Research Overview

Basic theme: Why do tropical animals behave as they do?

The great diversity of organisms in the tropics means that it is possible to choose particularly appropriate species for answering questions about how behavior evolves. For instance, tiny orb-weaving spiders that are capable of weaving complex webs, teach about body-brain scaling relationships. The diverse array of parasitic wasps that manipulate the behavior of their spider hosts to increase the survival of their pupae make it possible to trace the evolution of the wasps’ abilities to manipulate their hosts, and gain insights into how behavioral capabilities are organized within the spiders.

What is the role of behavioral mistakes in evolution? How do transitions to new behavioral traits occur in evolution?

The electrical activity of nerves and nervous systems is intrinsically imprecise. One possible source of new behavioral traits are such imprecisions. The more crucial the behavior, the more strongly natural selection is likely to act to correct deviations due to such imprecision. Tests of the importance of these ideas for behavioral evolution involve measurements of rates of errors in orb web construction, and rates of evolution of construction behavior in groups in which the selective importance of precise performance varies.

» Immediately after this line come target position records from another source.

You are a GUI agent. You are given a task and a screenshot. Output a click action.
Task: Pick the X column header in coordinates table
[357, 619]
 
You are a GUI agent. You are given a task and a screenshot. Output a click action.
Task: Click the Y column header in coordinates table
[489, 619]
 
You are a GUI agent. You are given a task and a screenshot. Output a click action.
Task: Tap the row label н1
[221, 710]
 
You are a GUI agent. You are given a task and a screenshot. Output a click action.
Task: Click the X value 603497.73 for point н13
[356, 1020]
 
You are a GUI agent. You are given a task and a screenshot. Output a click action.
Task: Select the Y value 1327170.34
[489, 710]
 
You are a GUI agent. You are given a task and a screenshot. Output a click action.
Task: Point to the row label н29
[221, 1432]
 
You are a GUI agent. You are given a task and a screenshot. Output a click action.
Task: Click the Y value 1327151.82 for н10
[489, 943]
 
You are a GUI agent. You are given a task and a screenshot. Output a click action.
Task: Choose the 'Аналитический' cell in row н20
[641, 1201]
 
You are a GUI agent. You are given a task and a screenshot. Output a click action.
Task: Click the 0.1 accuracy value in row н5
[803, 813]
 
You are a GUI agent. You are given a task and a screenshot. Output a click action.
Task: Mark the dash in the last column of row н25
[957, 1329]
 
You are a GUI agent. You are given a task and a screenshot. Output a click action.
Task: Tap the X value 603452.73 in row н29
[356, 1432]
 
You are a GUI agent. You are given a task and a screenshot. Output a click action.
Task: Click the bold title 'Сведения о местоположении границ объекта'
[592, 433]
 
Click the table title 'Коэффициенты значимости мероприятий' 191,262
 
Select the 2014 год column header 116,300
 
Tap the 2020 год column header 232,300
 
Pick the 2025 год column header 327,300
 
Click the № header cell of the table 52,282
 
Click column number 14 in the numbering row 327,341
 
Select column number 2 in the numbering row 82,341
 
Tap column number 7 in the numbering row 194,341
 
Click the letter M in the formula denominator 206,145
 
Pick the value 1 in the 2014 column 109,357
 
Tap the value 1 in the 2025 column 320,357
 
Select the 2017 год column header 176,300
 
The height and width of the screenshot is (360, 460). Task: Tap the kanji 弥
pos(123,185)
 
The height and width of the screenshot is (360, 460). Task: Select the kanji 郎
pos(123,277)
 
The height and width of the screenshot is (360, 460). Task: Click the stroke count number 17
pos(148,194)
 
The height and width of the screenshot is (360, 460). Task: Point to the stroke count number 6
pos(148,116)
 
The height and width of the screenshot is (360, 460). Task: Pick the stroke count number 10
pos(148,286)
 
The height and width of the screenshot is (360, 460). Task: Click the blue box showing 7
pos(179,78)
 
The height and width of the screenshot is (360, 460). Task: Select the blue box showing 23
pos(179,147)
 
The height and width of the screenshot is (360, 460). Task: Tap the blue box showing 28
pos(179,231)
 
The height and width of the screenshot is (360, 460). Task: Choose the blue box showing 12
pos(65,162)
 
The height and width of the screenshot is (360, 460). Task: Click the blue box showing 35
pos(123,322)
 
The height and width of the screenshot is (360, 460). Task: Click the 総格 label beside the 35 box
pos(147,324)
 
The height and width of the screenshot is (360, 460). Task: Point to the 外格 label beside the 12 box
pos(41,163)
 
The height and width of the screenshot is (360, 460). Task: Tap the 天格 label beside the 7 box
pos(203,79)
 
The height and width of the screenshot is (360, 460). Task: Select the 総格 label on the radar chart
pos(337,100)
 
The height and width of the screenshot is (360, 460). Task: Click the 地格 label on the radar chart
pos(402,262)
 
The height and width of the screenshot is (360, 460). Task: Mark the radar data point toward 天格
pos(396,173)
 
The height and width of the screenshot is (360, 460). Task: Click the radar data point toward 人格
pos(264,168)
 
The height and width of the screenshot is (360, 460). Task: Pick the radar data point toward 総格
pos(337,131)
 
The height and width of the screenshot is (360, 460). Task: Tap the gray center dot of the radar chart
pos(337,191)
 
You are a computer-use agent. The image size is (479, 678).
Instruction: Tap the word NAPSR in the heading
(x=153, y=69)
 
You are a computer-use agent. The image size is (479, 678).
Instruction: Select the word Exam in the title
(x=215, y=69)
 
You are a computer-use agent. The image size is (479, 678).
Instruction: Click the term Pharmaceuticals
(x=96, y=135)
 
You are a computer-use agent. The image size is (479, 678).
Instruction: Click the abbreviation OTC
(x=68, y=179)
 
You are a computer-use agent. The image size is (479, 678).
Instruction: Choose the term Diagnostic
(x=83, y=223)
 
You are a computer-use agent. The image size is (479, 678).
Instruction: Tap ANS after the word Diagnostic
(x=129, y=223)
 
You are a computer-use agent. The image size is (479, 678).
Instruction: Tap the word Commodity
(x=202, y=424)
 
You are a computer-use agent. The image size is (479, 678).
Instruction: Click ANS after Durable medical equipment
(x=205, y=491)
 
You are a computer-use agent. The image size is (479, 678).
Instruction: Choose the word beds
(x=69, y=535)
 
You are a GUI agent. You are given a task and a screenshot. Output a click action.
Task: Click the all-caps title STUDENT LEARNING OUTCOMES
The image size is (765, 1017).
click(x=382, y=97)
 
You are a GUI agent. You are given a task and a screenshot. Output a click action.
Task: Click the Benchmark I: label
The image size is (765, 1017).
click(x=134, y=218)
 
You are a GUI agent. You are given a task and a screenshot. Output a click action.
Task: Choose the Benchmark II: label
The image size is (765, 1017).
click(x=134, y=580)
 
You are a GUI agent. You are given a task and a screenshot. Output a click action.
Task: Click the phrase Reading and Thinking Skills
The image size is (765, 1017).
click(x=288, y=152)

How do males use their genitalia? Do they use them to stimulate females to favor their own paternity?

The hypothesis that genitalia diverge rapidly due to cryptic female choice predicts that many species-specific structures of male genitalia function to stimulate the female during copulation. This prediction can be tested in several ways: checking for otherwise mechanically superfluous movements of such structures during copulation; checking for specialized female receptors in the areas contacted by such structures during copulation; blocking or otherwise inactivating such female receptors; or eliminating or otherwise inactivating the male structures.

How are the modular components of spider web construction behavior organized, and how has this organization influenced the evolution of webs?

Comparisons among related species of spiders suggests that behavior modules have been added, subtracted, and shuffled in various ways during evolution. Selective elicitation (and repression) of particular spider behavior modules by parasitic ichneumonid wasps also favors this view. The unusually detailed knowledge of the probable behavior of some ancestral forms allows testing the prediction that such division into semi-independent units facilitated evolutionary change by allowing shuffling in lineages of spiders descended from orb weavers.

Is there a positive relationship between body size and behavioral capabilities? Are tiny organisms behaviorally handicapped compared with their larger relatives?

The brains of animals that evolved miniature body sizes have lower numbers of neurons and connections between them; corrected for body size, their brains are larger than those of larger relatives. Miniaturized species might be expected to be behaviorally inferior, but several aspects of the behavior of one group, tiny orb-weaving spiders, were not simpler, slower, or less precise than those of larger relatives. Nervous tissue is relatively expensive to maintain, so the relatively over-sized brains of tiny spiders are probably energically costly, with several expected ecological consequences. Careful tests of the behavioral consequences of miniaturization have not yet been performed in other groups.

Education

B.A., Harvard College, 1965.

Ph.D., Harvard University, 1969.

Selected Publications

2015. Briceño, R. D. & Eberhard, W. G. Species-specific behavioral differences in tsetse fly genital morphology and probable cryptic female choice. Pp. 403-430 In Peretti, A. V. & Aisenberg, A. (eds.). Cryptic Female Choice in Arthropods. Springer, New York.

2011. Eberhard, W. G. & Wcislo, W. T. Grade changes in brain–body allometry: morphological and behavioural correlates of brain size in miniature spiders, insects and other invertebrates. In Jérôme Casas, editor: Advances in Insect Physiology 60: 155-214.

2010. Eberhard, W.G. Recovery of spiders from the effects of parasitic wasps: implications for fine-tuned mechanisms of manipulation. Animal Behaviour 79(2): 375–383

2009. Eberhard, W. G. Postcopulatory sexual selection: Darwin’s omission and its consequences. Proceedings of the National Academy of Sciences (USA) 106, suppl. 1: 10025-10032.

1996. Eberhard, W. G. Female Control: Sexual Selection by Cryptic Female Choice (book) Princeton University Press.

1994. Eberhard W. G. Evidence for widespread courtship during copulation in 131 species of insects and spiders, and implications for cryptic female choice. Evolution 48(3): 711–733.

1985. Eberhard, W. G. Sexual Selection and Animal Genitalia (book) Harvard University Press.

1982. Eberhard, W. G. Behavioral characters for the higher classification of orb-weaving spiders. Evolution 36(5): 1067–1095.